Antisocial Media – December 10th, 2010

by admin on December 11th, 2010

Antisocial Media

Crowd-sourcing (or “mob rule” as I like to call it) seems to be the impetus behind a series of electronic attacks on companies and individuals that the pro-Wikileakers deem appropriate targets of their wrath. Taking down sites as large as Visa or as small as an attorney’s office,  I suppose these hackers think of themselves as pro-democracy freedom fighters. Yet one to wonder about their tactics. What criteria are used to select the victims? Are they given a fair trial or just randomly selected as “warning shots” to scare everyone into line? The media refers to the attackers as “Anonymous” but I tend to think of them as “The Vigilantes.”

Kinder, Gentler Internet

Perhaps one reason that closed sites like Linkedin and Facebook are so welcomed is that the level of discourse on the public internet can be so brutal (see above!).

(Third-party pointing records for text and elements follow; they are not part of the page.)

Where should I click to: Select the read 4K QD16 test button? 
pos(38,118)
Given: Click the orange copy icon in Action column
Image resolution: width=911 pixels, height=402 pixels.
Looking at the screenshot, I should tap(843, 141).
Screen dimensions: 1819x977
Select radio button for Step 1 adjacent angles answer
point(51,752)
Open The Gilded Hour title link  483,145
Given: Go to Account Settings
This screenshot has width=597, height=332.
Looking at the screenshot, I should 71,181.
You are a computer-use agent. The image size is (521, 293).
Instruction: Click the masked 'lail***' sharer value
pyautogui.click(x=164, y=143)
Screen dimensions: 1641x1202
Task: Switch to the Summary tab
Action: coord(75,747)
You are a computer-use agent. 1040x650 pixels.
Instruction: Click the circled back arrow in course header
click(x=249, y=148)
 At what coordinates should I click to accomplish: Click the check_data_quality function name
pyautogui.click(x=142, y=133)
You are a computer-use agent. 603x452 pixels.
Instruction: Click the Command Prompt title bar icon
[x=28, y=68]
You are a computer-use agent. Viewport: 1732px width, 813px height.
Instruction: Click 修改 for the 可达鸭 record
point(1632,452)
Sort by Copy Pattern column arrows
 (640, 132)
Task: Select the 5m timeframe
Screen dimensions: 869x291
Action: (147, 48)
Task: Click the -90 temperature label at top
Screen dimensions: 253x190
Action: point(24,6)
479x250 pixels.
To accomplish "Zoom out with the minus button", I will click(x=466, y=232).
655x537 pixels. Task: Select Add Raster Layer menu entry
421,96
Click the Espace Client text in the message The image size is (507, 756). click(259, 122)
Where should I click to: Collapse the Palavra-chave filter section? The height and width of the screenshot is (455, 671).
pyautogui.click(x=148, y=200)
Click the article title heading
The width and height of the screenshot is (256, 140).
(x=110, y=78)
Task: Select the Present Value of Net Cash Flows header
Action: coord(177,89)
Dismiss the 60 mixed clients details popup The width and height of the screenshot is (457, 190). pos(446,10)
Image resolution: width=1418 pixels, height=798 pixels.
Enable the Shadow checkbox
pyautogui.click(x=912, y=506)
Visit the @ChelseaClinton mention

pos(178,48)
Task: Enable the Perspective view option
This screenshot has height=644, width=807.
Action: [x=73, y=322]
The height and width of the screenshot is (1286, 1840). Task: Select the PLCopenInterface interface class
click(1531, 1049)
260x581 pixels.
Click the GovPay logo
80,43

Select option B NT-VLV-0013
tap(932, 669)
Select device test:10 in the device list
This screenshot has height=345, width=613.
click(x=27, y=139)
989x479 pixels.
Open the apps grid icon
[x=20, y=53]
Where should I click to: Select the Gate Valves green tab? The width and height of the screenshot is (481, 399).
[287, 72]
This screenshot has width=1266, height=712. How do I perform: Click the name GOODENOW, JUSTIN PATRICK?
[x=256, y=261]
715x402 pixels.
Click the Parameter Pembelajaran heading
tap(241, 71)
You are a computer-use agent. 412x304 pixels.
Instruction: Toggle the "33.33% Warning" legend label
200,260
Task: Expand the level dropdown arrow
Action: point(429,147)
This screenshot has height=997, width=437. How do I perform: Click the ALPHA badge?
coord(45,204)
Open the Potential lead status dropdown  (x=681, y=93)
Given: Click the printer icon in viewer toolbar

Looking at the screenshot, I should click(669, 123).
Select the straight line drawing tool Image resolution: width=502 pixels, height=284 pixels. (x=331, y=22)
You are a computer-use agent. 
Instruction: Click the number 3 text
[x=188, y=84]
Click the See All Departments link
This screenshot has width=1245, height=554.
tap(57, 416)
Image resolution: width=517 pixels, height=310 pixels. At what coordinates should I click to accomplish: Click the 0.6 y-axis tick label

For example, an article about my employer this week generated a series of mostly anonymous online comments whose negativity was surpassed only by their illogic and lack of merit. That’s why I was cheered to read a piece on Salon.com which explains the popularity of the “Like” button on Facebook. Unlike other sites (e.g. YouTube, Amazon, etc.) which allow you to vote either thumbs up OR thumbs down, so far Facebook only has “like.” As they put it, “In an online world filled with snark, the site’s ‘thumbs up’ feature is a reminder of the power of positivity.”

UN-like

 Sadly, it’s not all sweetness and light on social media. In fact, I’m reminded of blogger Jay Baer’s belief that Facebook’s rise in popularity means that “the website as we know it will soon be a thing of the past.” He posits that our attention spans have been redirected from the larger content that can be assembled and placed onto a web page to instead focus solely on little bits and pieces, like a photo or video clip, a 140-character comment or a “like” button that we can be spoon-fed through our Facebook wall. The impact of this is purportedly that we’ve become so enamored these tiny “social objects” that we’ll lose our curiosity about the rest of the world. Wonder if they said that about the printing press…

 All a-Twitter

Full disclosure: I love Twitter. I rely on it at work, I play on it at home, and I use it to keep me company and entertain me when I’m bored. But as fascinating and engaging as the service is, I never lose sight of the fact that it’s still no more than a mere blip on the radar screen of life.  Or as the LA Time stated in an article about the latest Pew research poll, “About 8% of American adults who use the Internet are Twitter users, with 2% using it on a typical day.”  So really, it’s 2 percent of people online, which rounded down is probably about 1% of the overall population. I guess you could say that “All that twitters is not gold.”